Die Veranstaltung wird gefördert von der Landeszentrale für politische Bildung und der Bundeszentrale für politische Bildung.

Millionen Menschen sind weltweit auf der Flucht und nur ein Teil von
ihnen versucht, nach Europa zu gelangen. Dabei gibt es erhebliche
Unterschiede, was den Umgang mit geflüchteten Menschen angeht. Ein
solidarisches, gemeinsames “Europäisches Asylsystem” ist bisher nicht
realisiert.

In diesem Workshop teilen die Referent*innen ihre Perspektive, Erfahrung
und Positionierung zur heutigen Migrantionspolitik und der “Festung
Europa”.
Sie werden auch berichten um die Arbeit von selbstorganisierten
migrantischen Initiativen in Deutschland.
Im letzten Teil der Veranstaltung bieten sie eine Lesung von „Die
Suchenden“ mit Q&A-Session im Anschluss. Bis bald!

zur Lesung von „Die Suchenden“
Vor ihm Ungewissheit, hinter ihm Leiden, in ihm Verzweiflung.

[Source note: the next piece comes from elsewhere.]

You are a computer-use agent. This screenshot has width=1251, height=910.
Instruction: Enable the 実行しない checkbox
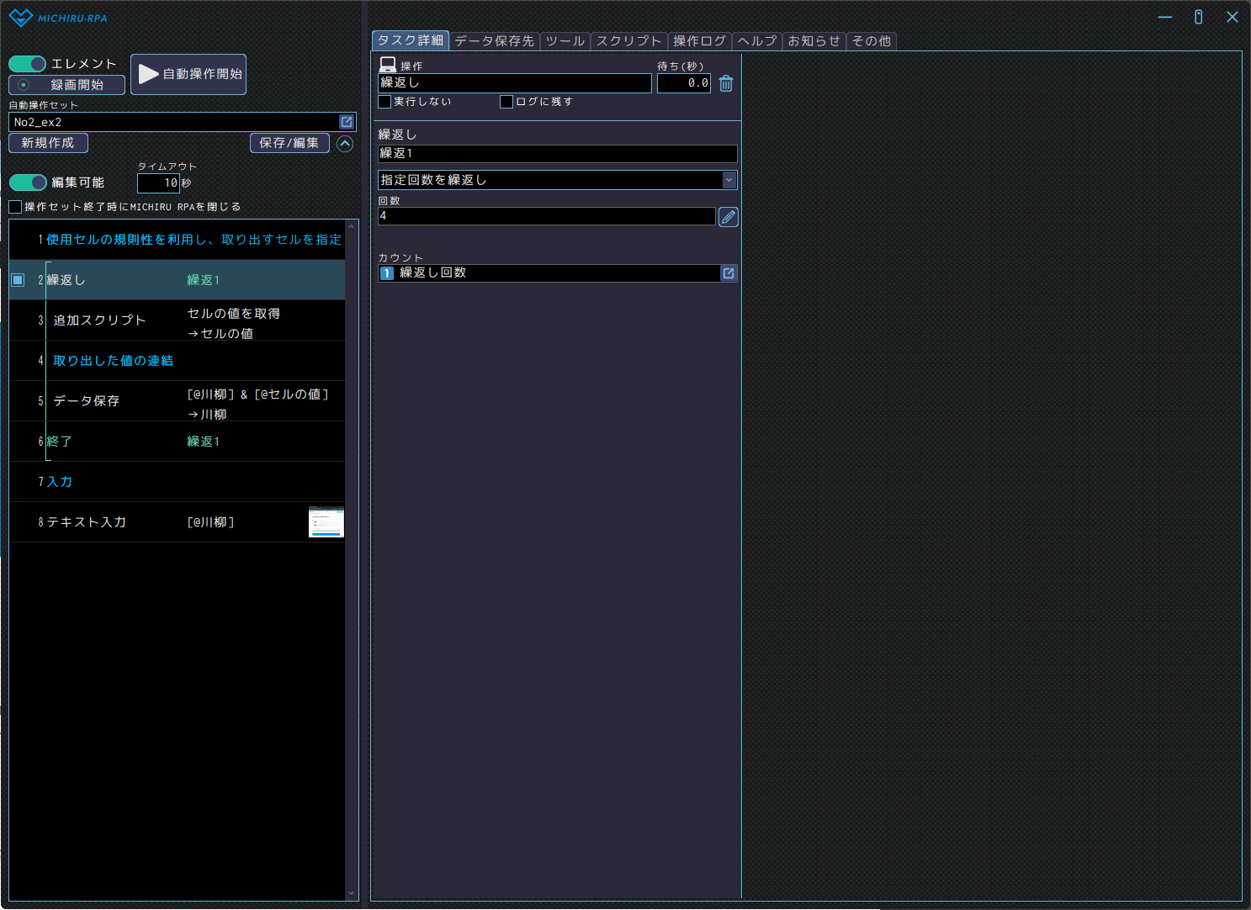pos(385,102)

Ein Zurück
gibt es für den Suchenden nicht, denn »wer als Verlierer zurückkehrt,
legt sich eine Kreuzotter um den Hals«. Aber er will auch nicht als
›Leidender‹ enden wie sein Onkel Djo Ngo’o: zerrieben zwischen den
eigenen Idealen und einem Umfeld, das Idealisten nicht duldet.

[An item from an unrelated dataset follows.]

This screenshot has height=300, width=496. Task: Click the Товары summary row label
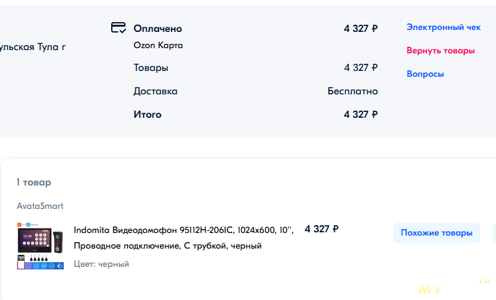coord(151,68)
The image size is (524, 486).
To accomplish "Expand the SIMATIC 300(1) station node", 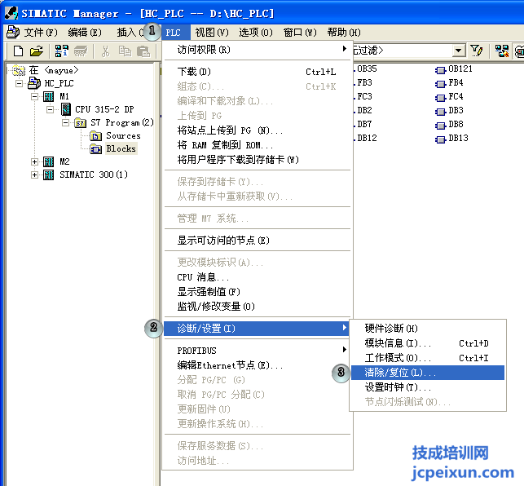I will pos(34,175).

Inspiriert durch eigene Erfahrungen stellt Rodrigue Péguy Takou Ndie in seinem dritten Roman existentielle Fragen: Wie lassen sich
Menschlichkeit und Hoffnung bewahren, wenn ›Überleben‹ bedeutet, nicht zurückblicken und mitfühlen zu dürfen – mit denen, die von Schleppern in der Wüste ausgesetzt verdursteten oder erschlagen wurden von
marokkanischen Polizisten? Wenn hinter jedem Hindernis ein weiterer Traum zerplatzt, hinter den messerscharfen Zäunen von Melilla immer nur weitere Zäune warten? Wenn der einzige Freund und Ratgeber seit bald zwei Jahrzehnten in einem Lager irgendwo in Deutschland dahinvegetiert und auf seine Abschiebung wartet?